Caching Dispatch Identifiers Is A Bad Idea

About two years ago I wrote a bit about when it was legal to cache a dispatch identifier so that you didn’t have to look it up a second time.

I was reminded of this today because the scripting sustaining engineering team was working on a bug that involved a customer incorrectly caching a dispatch identifier. I’d like to take this opportunity to expand a bit on the rules I mentioned two years ago.

Suppose you’ve got two script engines that are totally identical – same script code added in the same order, similarly the same named items – running on two different threads. I’m sure you can see why that would be useful; think of an ASP server serving up two pages on two threads, for example. The customer needed to call a particular script function by invoking each script engine’s global dispatch. They were getting the dispatch identifier once, caching it and using it for calling both engines. Depending on what build of the script engine they were using, that either worked fine or died horribly.

Unfortunately it turns out that dying horribly is both legal and expected. A given dispatch identifier can only be cached in the context of a particular dispatch object. Two identical dispatch objects with identical functions are allowed to give different dispatch identifiers for a given method!

The script engines have changed their algorithm for how dispatch identifiers are generated several times over the years. In some builds of the script engines, dispatch identifiers are generated sequentially, so that the first function added is one, the second is two, and so on. In those builds, two identical engines that have had the same functions added in the same order will have identical dispatch identifiers for a given name. In other builds of the script engines, the dispatch identifiers are globally unique, so that two engines with two functions will always have different dispatch identifiers even if everything is identical otherwise.

Unfortunately the customer built and tested their code against the former kind of engine and then upgraded to a more recent version using the latter algorithm, which broke them. I regret the problem — I’m the guy who screwed around with the algorithm — but still, you’ve got to follow the rules. Calling

GetIdsOfNames is almost always very fast compared to Invoke, so please don’t cache dispatch identifiers for performance reasons. We don’t do so in the script engines, as I mentioned two years ago, because the trouble you get into when you do it wrong is not worth the time you save.

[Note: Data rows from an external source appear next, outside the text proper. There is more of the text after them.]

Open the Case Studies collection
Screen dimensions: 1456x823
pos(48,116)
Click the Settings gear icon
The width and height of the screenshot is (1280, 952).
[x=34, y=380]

While I’m on the subject, a quick word of advice for implementers too: If you are implementing

IDispatch on an expando object it is very tempting to say “I’ll use a pointer to my function object as the dispatch identifier for that function”. Just cast the pointer to int and you’ve guaranteed uniqueness and have an easy way to map back to the function when invoked, right? Please do not do this. First off, it’s not portable to 64 bit machines. Second, it’s dangerous – a hostile or broken caller can make you invoke pointers to garbage. Third, on processes with 3GB of user-accessible memory, pointers can be cast to negative integers and negative integers are illegal dispatch ids. Come up with some safer way to guarantee uniqueness of your dispatch ids, such as maintaining a global counter and lookup table.

Comments (3)

  1. Stewart Tootill says:

    On that last point, you can’t even guarantee function pointers are unique even on good old 2GB 32bit. Depending on the functionality, you might end up with two functions which look the same to the linker, and with COMDAT folding enabled their pointers, and therefore IDs, would be the same.

  2. EricLippert says:

    Well, sure, that’s a good point. But that scenario is highly unlikely in an expando object situation. If you have functions that are known at link time then you can specify their dispatch identifiers at link time.

    In the expando situation though, like the script engines have running in IE, you can end up with new functions added to a dispatch object at runtime, and need some way to determine what the dispatch identifier is. In the script engines we had a heap-allocated pointer to a block of information representing the function object, and at one point we were using the pointer as a dispatch identifier, with bad results on 3GB systems.

  3. Joydeep Yadav says:


    Quoting you on the subject:

    "A given dispatch identifier can only be cached in the context of a

    particular dispatch object. Two identical dispatch objects with identical

    functions are allowed to give different dispatch identifiers for a

    given method!"

    To clarify the second sentence : when you say "Two indentical dispatch

    objects with identical functions…", do you mean two different

    instances of dispatch objects with identical functions ?  Two disptach objects

    with identical functions may return different dispids – is that correct ? I’m looking at reliable ways

    of caching dispids in my C++ code without making major changes to it. As a first

    attempt tried globally caching dispids mapped to  dispid name and did get very good

    results for one of the test cases I’m considering right now ( make ~25000 GetIDsOfNames and Invoke ) – not sure if this is correct and reliable.